I taught this class 2 weeks after a grade 3 strain and partial tear of my left calf muscles. There is still a lot of movement possible with an injury.
Yoga Practice: Lower Body and Triceps Focus
Introduction
- Bring yoga blocks or use a higher surface (e.g., wall, chair, coffee table).
- Start on hands and knees position.
- Focus: Triceps and shoulder flexibility.
Setup
- Elbows on yoga blocks/higher surface; hips up high.
- Palms together, press into block.
- Drop rib cage between shoulders, hips back.
- Ensure ears are between biceps.
Sequence
1. Initial Stretching
- Fold hip points towards each other, low back and ribs rounded.
- Roll back up onto elbows, forearms parallel to the floor.
2. Repetition
- Exhale and take hips back.
- Press into block and sink ears between biceps.
- Roll back into cat stretch, forearms parallel.
3. Transition
- Walk hands onto the block/surface.
- Hips back, unfold hip creases, low back, ribs.
- Press hands down into the surface.
- End in a cat stretch, bring both hands on the surface.
4. Repetition
- Exhale; unfold hip points, low back, ribs, collarbones.
- Press hips and hands away from each other on the mat.
Final Stretch
- Elevated Surface Fold: Stretch ears in line with biceps.

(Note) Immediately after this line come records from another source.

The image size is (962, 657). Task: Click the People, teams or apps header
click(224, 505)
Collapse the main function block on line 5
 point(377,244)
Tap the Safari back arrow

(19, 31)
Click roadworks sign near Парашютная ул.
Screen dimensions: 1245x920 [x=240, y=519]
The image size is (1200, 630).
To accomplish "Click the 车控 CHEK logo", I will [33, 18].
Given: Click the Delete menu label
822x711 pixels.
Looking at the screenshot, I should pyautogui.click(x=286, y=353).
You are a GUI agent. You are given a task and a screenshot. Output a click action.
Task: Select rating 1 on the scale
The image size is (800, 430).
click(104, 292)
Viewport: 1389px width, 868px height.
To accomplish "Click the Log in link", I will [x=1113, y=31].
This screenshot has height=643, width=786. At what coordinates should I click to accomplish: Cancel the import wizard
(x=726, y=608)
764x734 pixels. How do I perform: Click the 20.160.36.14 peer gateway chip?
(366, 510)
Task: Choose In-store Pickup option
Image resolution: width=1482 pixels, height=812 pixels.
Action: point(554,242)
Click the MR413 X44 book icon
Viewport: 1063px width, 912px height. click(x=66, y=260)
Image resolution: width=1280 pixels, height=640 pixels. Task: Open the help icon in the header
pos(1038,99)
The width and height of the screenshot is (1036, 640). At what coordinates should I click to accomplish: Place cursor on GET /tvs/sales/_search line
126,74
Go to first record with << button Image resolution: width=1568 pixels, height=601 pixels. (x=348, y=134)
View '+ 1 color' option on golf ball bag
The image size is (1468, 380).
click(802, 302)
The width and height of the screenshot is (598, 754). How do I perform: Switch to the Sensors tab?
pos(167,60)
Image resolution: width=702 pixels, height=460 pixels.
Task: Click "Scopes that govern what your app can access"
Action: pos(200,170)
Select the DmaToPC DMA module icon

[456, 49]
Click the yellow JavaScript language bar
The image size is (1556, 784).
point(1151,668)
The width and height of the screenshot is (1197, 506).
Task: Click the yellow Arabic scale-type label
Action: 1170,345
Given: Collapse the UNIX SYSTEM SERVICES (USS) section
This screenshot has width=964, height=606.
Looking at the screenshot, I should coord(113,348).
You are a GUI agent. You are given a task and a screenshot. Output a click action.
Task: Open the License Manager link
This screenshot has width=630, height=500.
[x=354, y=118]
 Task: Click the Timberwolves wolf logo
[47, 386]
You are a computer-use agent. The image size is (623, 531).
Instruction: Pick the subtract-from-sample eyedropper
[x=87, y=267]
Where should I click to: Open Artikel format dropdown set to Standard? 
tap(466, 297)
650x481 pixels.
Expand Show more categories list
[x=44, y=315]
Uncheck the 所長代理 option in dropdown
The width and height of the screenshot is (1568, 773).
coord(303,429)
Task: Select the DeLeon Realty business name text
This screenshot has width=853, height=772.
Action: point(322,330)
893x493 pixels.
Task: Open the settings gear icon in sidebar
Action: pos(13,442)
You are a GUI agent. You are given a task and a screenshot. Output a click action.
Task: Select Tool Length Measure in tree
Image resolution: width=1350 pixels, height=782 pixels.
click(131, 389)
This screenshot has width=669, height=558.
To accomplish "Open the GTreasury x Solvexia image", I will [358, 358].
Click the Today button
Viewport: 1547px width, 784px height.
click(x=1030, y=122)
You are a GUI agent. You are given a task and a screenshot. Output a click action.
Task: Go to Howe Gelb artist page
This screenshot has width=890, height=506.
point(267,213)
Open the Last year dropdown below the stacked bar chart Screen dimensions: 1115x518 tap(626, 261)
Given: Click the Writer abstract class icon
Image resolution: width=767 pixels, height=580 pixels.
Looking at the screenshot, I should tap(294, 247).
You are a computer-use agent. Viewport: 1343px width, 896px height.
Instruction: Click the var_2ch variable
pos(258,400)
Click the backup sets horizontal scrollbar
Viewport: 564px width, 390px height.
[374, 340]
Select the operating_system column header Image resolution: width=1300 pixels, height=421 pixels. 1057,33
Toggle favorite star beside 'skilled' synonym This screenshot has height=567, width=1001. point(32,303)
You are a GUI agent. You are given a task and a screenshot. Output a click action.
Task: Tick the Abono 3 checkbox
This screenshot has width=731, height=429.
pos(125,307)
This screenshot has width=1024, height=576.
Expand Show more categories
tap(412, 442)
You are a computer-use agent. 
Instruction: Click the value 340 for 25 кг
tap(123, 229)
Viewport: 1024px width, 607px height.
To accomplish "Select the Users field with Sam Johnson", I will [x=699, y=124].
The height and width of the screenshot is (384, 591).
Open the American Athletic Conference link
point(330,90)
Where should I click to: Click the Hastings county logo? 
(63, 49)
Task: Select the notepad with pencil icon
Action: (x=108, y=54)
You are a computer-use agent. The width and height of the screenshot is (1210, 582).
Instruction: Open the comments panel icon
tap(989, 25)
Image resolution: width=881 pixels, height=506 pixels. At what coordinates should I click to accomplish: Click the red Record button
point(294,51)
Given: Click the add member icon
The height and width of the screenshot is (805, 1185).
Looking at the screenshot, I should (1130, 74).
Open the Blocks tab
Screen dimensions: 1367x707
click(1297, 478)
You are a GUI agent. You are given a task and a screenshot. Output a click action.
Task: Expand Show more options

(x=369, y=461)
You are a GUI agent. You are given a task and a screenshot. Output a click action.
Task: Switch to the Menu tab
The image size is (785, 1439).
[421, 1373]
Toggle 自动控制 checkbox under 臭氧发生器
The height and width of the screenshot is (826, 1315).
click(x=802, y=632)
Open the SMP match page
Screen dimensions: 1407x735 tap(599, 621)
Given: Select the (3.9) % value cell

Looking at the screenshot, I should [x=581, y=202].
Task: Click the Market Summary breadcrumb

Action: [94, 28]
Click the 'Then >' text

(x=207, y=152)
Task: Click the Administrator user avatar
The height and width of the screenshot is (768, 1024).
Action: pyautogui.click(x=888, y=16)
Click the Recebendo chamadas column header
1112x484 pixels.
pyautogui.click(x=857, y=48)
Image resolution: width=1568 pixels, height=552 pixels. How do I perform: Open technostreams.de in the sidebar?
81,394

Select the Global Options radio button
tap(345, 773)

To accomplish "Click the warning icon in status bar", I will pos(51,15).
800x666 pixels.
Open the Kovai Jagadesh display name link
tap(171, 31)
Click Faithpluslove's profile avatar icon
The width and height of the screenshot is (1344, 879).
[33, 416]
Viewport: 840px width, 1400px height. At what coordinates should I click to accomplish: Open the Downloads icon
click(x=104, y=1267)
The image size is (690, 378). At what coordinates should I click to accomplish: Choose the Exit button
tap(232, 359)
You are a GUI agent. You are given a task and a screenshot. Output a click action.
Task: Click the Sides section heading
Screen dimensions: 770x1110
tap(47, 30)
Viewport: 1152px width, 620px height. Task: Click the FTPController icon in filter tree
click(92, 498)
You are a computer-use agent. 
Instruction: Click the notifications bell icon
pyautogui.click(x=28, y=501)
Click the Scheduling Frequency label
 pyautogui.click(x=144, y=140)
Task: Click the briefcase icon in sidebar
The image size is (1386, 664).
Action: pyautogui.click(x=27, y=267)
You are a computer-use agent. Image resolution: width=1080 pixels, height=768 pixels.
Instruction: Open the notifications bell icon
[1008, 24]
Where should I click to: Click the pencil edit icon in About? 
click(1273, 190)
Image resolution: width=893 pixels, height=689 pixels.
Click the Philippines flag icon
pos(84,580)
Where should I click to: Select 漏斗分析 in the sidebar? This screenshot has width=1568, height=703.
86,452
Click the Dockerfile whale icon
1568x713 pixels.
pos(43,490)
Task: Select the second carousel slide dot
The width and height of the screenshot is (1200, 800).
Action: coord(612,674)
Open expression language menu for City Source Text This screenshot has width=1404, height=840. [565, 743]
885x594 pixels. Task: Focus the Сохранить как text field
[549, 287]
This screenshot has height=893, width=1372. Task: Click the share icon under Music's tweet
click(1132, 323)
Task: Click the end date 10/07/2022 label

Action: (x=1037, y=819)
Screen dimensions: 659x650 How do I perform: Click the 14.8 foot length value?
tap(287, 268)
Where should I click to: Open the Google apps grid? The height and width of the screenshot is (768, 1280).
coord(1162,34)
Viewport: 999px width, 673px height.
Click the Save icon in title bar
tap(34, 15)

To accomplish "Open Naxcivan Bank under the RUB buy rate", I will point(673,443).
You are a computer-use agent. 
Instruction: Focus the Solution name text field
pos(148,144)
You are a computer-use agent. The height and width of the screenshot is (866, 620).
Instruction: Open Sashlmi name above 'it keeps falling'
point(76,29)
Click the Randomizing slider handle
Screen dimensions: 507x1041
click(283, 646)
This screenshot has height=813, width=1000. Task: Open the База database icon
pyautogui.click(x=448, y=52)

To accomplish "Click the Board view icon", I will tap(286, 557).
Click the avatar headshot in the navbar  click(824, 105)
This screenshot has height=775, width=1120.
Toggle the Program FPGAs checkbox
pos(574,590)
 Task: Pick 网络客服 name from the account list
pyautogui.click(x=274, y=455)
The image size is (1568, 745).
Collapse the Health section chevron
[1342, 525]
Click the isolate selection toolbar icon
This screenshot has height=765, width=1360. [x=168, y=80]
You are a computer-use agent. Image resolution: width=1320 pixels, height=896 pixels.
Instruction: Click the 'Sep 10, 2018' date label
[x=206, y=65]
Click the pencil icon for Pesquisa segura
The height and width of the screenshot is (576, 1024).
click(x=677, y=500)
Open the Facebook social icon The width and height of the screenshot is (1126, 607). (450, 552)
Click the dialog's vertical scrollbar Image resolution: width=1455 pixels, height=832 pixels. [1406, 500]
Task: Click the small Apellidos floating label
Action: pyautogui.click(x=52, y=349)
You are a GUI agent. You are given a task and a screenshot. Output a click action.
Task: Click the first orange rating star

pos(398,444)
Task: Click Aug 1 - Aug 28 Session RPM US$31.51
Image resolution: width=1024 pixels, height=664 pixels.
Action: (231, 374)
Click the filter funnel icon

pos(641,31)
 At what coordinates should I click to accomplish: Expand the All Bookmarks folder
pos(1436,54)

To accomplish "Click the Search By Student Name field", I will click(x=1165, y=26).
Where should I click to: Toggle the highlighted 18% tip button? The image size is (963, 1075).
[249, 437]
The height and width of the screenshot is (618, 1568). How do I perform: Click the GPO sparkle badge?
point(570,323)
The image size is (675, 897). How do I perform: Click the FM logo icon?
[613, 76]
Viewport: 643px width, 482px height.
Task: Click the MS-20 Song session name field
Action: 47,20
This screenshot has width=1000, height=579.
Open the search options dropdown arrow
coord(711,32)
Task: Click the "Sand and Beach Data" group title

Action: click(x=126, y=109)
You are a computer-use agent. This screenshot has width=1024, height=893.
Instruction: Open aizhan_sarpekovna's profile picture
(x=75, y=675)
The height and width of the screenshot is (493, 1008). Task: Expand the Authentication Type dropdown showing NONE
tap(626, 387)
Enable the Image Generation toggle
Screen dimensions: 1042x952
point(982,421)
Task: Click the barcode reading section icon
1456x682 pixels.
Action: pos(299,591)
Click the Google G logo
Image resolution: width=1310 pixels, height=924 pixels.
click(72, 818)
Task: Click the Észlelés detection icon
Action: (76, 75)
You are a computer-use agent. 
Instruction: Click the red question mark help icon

- Child's Pose/Puppy Stretch: Transition into child's pose or stretch.
Additional Requests
- Shoulder Flexion Exercise
- Hands on the wall in a tall kneeling or seated position.
- Swim stroke action to reach higher.
- Focus on scapula elevation.
- Thread the needle on the wall; fold one side, unfold the other.
- Provide neural tension relief through chest expansion exercises.
Hip Flexors and Front of Hip Stretch
1. Lizard Pose Setup
- Blocks/Blanket for back hip support.
- Low lunge position; hands under shoulders or forearms.
- Play with lifting the back leg to engage hamstrings and glutes.
2. Forearm Roll
- Transition to forearms, focus on supported front hip.
Final Restorative Poses
1. Wide Leg Forward Fold
- Use a chair/table; rest head sideways.
- Adjust pelvis forward/backward for support.
2. Shoulder Blade Rest with Blanket
- Set up blanket under low ribs.
- Feel top breastbone and upper chest expansion.
- Raise hand alongside the head; look at bicep.
Savasana (Final Rest)
- Place blanket under knees; choose a resting posture (back, side, belly).
- Allow the mind to wander, focus on observing.
- Gentle movements, curling into a ball, stretching out.
- Final seated position; express gratitude and mindfulness.
Closing
- Sense of curiosity or gratitude for practicing self-observation and physical wellness.
- Emphasis on finding peace and rest.